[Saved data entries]
#####
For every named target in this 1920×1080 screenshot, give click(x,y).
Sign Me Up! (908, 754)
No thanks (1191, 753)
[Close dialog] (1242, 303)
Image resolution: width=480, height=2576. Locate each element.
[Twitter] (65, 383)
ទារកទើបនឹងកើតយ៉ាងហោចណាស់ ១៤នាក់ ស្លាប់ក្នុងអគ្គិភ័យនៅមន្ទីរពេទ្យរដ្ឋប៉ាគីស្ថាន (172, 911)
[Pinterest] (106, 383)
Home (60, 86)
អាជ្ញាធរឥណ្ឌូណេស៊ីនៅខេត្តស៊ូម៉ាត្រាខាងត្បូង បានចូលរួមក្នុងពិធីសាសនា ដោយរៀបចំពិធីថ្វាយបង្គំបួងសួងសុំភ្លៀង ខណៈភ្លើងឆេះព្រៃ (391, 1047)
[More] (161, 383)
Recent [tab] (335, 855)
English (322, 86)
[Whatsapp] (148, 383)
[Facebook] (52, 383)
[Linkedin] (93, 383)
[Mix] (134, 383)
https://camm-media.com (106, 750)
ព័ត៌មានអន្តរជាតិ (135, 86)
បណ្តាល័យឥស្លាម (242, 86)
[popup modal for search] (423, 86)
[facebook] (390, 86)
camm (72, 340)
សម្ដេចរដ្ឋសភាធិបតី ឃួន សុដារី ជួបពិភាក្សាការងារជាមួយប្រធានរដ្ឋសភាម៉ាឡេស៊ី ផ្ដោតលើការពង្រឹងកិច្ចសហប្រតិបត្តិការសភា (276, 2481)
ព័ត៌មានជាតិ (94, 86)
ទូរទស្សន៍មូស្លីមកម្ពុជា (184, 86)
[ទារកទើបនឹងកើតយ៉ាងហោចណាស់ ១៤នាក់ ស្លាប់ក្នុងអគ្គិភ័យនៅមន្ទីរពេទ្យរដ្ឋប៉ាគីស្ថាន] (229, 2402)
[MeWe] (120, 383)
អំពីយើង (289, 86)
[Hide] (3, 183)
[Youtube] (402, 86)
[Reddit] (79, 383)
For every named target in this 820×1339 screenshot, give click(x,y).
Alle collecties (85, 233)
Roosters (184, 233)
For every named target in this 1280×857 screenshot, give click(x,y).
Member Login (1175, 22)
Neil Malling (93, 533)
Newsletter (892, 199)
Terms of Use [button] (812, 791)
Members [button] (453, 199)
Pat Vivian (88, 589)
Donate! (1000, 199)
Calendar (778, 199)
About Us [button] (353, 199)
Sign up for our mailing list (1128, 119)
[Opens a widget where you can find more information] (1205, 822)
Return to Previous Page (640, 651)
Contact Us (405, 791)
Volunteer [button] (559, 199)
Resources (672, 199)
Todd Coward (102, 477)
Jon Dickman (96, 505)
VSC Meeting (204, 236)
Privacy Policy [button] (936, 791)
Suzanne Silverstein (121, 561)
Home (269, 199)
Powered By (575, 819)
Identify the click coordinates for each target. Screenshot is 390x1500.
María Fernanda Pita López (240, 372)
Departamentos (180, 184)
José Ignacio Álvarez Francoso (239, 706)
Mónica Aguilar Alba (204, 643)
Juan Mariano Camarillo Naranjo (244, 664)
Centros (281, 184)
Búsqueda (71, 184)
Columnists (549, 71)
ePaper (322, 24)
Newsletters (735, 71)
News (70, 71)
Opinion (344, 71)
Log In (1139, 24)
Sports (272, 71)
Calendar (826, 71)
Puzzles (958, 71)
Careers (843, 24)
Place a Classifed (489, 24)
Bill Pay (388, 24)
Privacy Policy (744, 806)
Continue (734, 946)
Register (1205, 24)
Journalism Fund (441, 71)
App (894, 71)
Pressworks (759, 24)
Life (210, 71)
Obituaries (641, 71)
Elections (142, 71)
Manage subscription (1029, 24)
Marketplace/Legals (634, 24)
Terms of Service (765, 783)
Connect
#####
**Exercise description**
Each line above is to be restated exactly.

**Written reply**
For every named target in this 1920×1080 screenshot, give click(x,y).
Sign Me Up! (908, 754)
No thanks (1191, 753)
[Close dialog] (1242, 303)
Image resolution: width=480, height=2576. Locate each element.
[Twitter] (65, 383)
ទារកទើបនឹងកើតយ៉ាងហោចណាស់ ១៤នាក់ ស្លាប់ក្នុងអគ្គិភ័យនៅមន្ទីរពេទ្យរដ្ឋប៉ាគីស្ថាន (172, 911)
[Pinterest] (106, 383)
Home (60, 86)
អាជ្ញាធរឥណ្ឌូណេស៊ីនៅខេត្តស៊ូម៉ាត្រាខាងត្បូង បានចូលរួមក្នុងពិធីសាសនា ដោយរៀបចំពិធីថ្វាយបង្គំបួងសួងសុំភ្លៀង ខណៈភ្លើងឆេះព្រៃ (391, 1047)
[More] (161, 383)
Recent [tab] (335, 855)
English (322, 86)
[Whatsapp] (148, 383)
[Facebook] (52, 383)
[Linkedin] (93, 383)
[Mix] (134, 383)
https://camm-media.com (106, 750)
ព័ត៌មានអន្តរជាតិ (135, 86)
បណ្តាល័យឥស្លាម (242, 86)
[popup modal for search] (423, 86)
[facebook] (390, 86)
camm (72, 340)
សម្ដេចរដ្ឋសភាធិបតី ឃួន សុដារី ជួបពិភាក្សាការងារជាមួយប្រធានរដ្ឋសភាម៉ាឡេស៊ី ផ្ដោតលើការពង្រឹងកិច្ចសហប្រតិបត្តិការសភា (276, 2481)
ព័ត៌មានជាតិ (94, 86)
ទូរទស្សន៍មូស្លីមកម្ពុជា (184, 86)
[ទារកទើបនឹងកើតយ៉ាងហោចណាស់ ១៤នាក់ ស្លាប់ក្នុងអគ្គិភ័យនៅមន្ទីរពេទ្យរដ្ឋប៉ាគីស្ថាន] (229, 2402)
[MeWe] (120, 383)
អំពីយើង (289, 86)
[Hide] (3, 183)
[Youtube] (402, 86)
[Reddit] (79, 383)
For every named target in this 820×1339 screenshot, give click(x,y).
Alle collecties (85, 233)
Roosters (184, 233)
For every named target in this 1280×857 screenshot, give click(x,y).
Member Login (1175, 22)
Neil Malling (93, 533)
Newsletter (892, 199)
Terms of Use [button] (812, 791)
Members [button] (453, 199)
Pat Vivian (88, 589)
Donate! (1000, 199)
Calendar (778, 199)
About Us [button] (353, 199)
Sign up for our mailing list (1128, 119)
[Opens a widget where you can find more information] (1205, 822)
Return to Previous Page (640, 651)
Contact Us (405, 791)
Volunteer [button] (559, 199)
Resources (672, 199)
Todd Coward (102, 477)
Jon Dickman (96, 505)
VSC Meeting (204, 236)
Privacy Policy [button] (936, 791)
Suzanne Silverstein (121, 561)
Home (269, 199)
Powered By (575, 819)
Identify the click coordinates for each target. Screenshot is 390x1500.
María Fernanda Pita López (240, 372)
Departamentos (180, 184)
José Ignacio Álvarez Francoso (239, 706)
Mónica Aguilar Alba (204, 643)
Juan Mariano Camarillo Naranjo (244, 664)
Centros (281, 184)
Búsqueda (71, 184)
Columnists (549, 71)
ePaper (322, 24)
Newsletters (735, 71)
News (70, 71)
Opinion (344, 71)
Log In (1139, 24)
Sports (272, 71)
Calendar (826, 71)
Puzzles (958, 71)
Careers (843, 24)
Place a Classifed (489, 24)
Bill Pay (388, 24)
Privacy Policy (744, 806)
Continue (734, 946)
Register (1205, 24)
Journalism Fund (441, 71)
App (894, 71)
Pressworks (759, 24)
Life (210, 71)
Obituaries (641, 71)
Elections (142, 71)
Manage subscription (1029, 24)
Marketplace/Legals (634, 24)
Terms of Service (765, 783)
Connect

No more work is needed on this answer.